Nonabelian group of order $75$ cannot have a cyclic subgroup of order $25$ I am working through the following problem, and would like to know if my proof is mostly correct:

Let $G$ be a nonabelian group of order $75$ and $H$ a $5$-Sylow subgroup
  of $G$. Show that $H$ is not cyclic. (Hint: Show that the conjugation
  action of $G$ on $H$ is not trivial).

Here is my proof: 
Let $\mu:G\times H\to H$ be the group action of conjugation on $H$, i.e. $\mu(g,h)=ghg^{-1}$ for $g\in G$ and $h\in H$. We have that $\ker\mu\unlhd G$, so if $\mu$ is trivial, then this implies that $\ker\mu=G$ and so $G\unlhd G$, which contradicts the fact that $G$ is nonabelian. Note that from $\mu$ we have the associated homomorphism $\phi:G\to\operatorname{Aut}(H)$ and we just showed that $\operatorname{ker}\phi\neq G$.
Let $I$ be a $3$-Sylow subgroup of $G$, and we have the associated homomorphism $\psi:I\to \operatorname{Aut}(H)$ when we let $I$ act on $H$ via conjugation. If $H$ were cyclic, then $H\cong\mathbb Z/25\mathbb Z$ and so $|\operatorname{Aut}(H)|=20$. $|I|$ and $|\operatorname{Aut}(H)|$ are coprime, so $\psi$ must be trivial, implying that $I$ commutes with $H$. 
Let $J$ denote the subgroup consisting of $g\in G$ such that $g$ commutes with elements in $H$. Then, $I\leq J$ and so $3$ divides $|J|$ and also $H\leq J$ and so 25 divides $|J|$. $J\leq G$ also, so we get that $|J|=75$ and so $J=C_G(H)=G$. But, from above, we showed that $\operatorname{ker}\phi=C_G(H)\neq G$, so we have a contradiction.
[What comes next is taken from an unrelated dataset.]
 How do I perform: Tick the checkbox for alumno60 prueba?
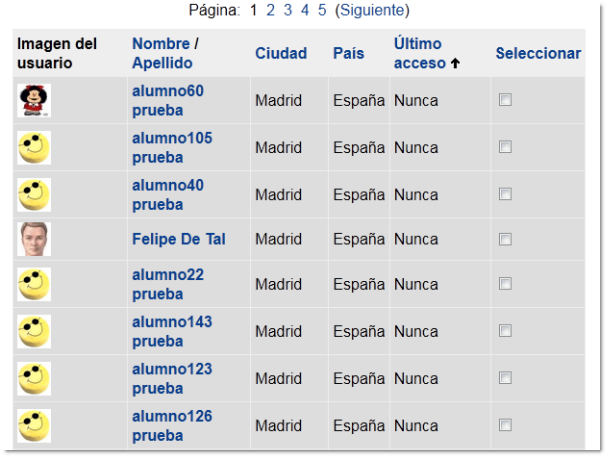[505, 100]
It was not obvious to me how the result followed from the hint, so this is the best thing I could come up with. Thank you for any help or feedback!
 A: There are some errors in your proof (which I honestly didn't entirely follow), for example the kernel of $\mu$ is not a subgroup of $G$, but there's one part that solves the whole problem.
Note that if $A$ is a Sylow $3$-subgroup then $AH=G$. Since $H$ is normal, $G$ is a semidirect product $H\rtimes A$. If $A$ acted trivially on $H$ by automorphisms, then $G$ would be abelian because it would be the direct product. As you correctly deduced, if $H$ were cyclic then $A$ would act trivially by order considerations. Thus $H$ is not cyclic. 
A: Observe from Sylow's theorems that $n_5=1$, so that there is only one Sylow $5$-subgroup and thus it is normal. Let $P$ be that Sylow subgroup. From the $N/C$ theorem, it follows that $N_G(P)/C_G(P) = G/C_G(P)$ is isomorphic to a subgroup of $\mathrm{Aut}(P)$. If $P$ is cyclic then $\mathrm{Aut}(P) \cong C_{20}$. But $P$ is abelian, so $C_G(P) \geq P$, thus the index of $C_G(P)$ in $G$ is either $1$ or $3$. Therefore, if $P$ is cyclic then $P$ is central in $G$.
You should be able to complete this argument.